According to the S&P Global Ratings’ chief economist from Asia and the Pacific, the Chinese service sector is slow to recover from the Covid-19 pandemic – and that is one aspect of its economic recovery.
China was the only major economy to grow last year, despite the challenges posed by the Covid-19 pandemic. It reported 2.3% growth in 2020, but performance in all sectors was uneven, and exports were resilient while consumption continued to lag.
“This is one of the most underrated aspects of China’s recovery, the fact that it’s so unbalanced,” Shaun Roache told OilGasJobz’s Squawk Box Asia on Wednesday.
“China’s Covid strategy has been successful from a health perspective, but it holds a long-term economic cost in the sense that … we see the services sector coming back much slower than people thought. It’s depressing work and it’s up in turn, it is a depressed consumer confidence, ” he added.

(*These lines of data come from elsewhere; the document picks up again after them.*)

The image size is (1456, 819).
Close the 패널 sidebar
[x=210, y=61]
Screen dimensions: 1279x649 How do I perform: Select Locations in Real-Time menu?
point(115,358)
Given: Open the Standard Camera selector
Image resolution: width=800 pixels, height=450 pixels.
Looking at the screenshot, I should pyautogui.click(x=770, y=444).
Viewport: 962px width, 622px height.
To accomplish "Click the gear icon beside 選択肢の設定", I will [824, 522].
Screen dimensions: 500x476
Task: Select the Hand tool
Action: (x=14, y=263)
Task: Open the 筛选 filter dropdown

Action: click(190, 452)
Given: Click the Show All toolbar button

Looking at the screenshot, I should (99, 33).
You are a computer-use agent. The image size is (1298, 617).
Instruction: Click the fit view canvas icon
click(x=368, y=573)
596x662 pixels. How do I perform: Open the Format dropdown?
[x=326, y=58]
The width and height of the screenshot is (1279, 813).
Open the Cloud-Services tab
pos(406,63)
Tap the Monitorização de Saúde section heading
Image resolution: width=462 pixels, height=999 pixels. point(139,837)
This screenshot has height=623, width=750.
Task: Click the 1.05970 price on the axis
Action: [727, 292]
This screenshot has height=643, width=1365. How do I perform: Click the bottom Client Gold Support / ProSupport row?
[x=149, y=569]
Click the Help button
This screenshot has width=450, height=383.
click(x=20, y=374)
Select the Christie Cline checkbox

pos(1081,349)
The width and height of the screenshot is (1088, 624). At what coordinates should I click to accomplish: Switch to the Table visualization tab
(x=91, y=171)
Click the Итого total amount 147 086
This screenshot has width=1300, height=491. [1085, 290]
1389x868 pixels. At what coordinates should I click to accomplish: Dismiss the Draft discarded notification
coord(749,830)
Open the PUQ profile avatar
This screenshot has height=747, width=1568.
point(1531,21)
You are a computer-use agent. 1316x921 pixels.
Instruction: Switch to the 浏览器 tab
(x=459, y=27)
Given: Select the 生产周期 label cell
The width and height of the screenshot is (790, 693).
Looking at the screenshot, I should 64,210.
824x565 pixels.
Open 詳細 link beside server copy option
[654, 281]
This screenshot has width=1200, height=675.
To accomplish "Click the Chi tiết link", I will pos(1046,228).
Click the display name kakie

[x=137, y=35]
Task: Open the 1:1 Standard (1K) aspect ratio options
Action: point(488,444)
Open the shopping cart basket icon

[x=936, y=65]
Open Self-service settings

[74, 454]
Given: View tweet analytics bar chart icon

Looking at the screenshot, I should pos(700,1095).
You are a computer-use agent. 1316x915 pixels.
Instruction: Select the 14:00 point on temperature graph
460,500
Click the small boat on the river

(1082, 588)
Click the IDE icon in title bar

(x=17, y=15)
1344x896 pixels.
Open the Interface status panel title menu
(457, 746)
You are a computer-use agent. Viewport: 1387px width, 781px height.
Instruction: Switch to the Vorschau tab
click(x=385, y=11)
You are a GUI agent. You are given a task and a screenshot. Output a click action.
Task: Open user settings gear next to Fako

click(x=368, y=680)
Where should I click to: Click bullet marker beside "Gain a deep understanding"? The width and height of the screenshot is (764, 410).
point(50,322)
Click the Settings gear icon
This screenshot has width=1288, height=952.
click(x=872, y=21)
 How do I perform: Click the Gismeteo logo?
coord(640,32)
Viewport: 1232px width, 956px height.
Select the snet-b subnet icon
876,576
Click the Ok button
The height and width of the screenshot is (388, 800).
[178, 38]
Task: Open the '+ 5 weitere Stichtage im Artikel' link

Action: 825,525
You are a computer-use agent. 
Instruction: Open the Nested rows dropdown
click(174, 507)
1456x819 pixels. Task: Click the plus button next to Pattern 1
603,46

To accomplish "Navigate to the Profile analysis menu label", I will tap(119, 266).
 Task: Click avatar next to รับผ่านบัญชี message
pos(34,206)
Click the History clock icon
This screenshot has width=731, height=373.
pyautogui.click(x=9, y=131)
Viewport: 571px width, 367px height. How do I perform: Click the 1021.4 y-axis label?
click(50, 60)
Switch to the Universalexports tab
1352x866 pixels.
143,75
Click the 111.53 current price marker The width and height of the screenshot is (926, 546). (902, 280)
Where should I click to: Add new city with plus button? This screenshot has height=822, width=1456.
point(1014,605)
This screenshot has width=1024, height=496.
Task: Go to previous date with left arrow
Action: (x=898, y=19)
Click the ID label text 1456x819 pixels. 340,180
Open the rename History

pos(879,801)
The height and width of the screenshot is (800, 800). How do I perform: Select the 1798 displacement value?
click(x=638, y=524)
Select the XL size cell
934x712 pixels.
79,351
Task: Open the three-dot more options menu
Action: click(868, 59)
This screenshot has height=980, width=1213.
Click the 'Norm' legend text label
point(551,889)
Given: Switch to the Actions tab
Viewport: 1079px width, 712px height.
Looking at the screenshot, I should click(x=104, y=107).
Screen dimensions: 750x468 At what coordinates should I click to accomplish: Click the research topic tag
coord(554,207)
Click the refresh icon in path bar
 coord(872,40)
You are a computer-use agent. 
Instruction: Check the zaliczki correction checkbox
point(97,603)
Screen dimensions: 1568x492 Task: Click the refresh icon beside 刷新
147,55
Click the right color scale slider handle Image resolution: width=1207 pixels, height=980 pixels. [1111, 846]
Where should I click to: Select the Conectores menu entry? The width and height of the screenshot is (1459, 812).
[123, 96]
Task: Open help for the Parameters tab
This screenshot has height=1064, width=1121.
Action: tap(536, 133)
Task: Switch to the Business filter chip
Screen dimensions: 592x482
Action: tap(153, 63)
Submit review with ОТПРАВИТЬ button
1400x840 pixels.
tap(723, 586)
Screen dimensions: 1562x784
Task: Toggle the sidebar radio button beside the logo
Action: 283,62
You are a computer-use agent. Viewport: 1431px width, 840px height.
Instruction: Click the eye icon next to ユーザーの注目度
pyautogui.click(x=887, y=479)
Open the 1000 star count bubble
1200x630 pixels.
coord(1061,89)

Roache pointed out that Chinese retail sales have not recovered to the levels seen before the pandemic. For most of 2019, China reported annual growth in retail sales of more than 8%. But sales have been shrinking every month since March last year, when Covid-19 had to force large parts of the economy to shut down.
The slow recovery in consumption is due in part to China’s policy responses to Covid-19, said Michael Pettis, a professor at the Guanghua Management School in Beijing.
He explained that Chinese authorities have placed more emphasis on promoting supply in the economy. This means more measures aimed at helping businesses and industries.
The inequality of industries and consumers in China is reflected in the latest inflation data released on Wednesday. Official data showed that the producer price index rose by 1.7% in February compared to a year ago, while the consumer price index fell by 0.2% in the same period.
“Unfortunately, China’s response to Covid-19 was very different from the rest of the world,” Pettis told OilGasJobz’s Street Signs Asia on Wednesday.
“While most of the world saw Covid-19 as a demand shock and reacted to policies that really promote demand, revenue distribution, as such, China really reacted as if it were a supply shock and was almost all their answers. on the supply side, ”he added.
Until there is a shift in policy focus in China, “it is very difficult to see where domestic demand is going to come from,” the professor said.
China has said it wants to balance its economy with a greater focus on the local market. But it remains to be seen how successful the country will be after years of reliance on debt for growth, Pettis said.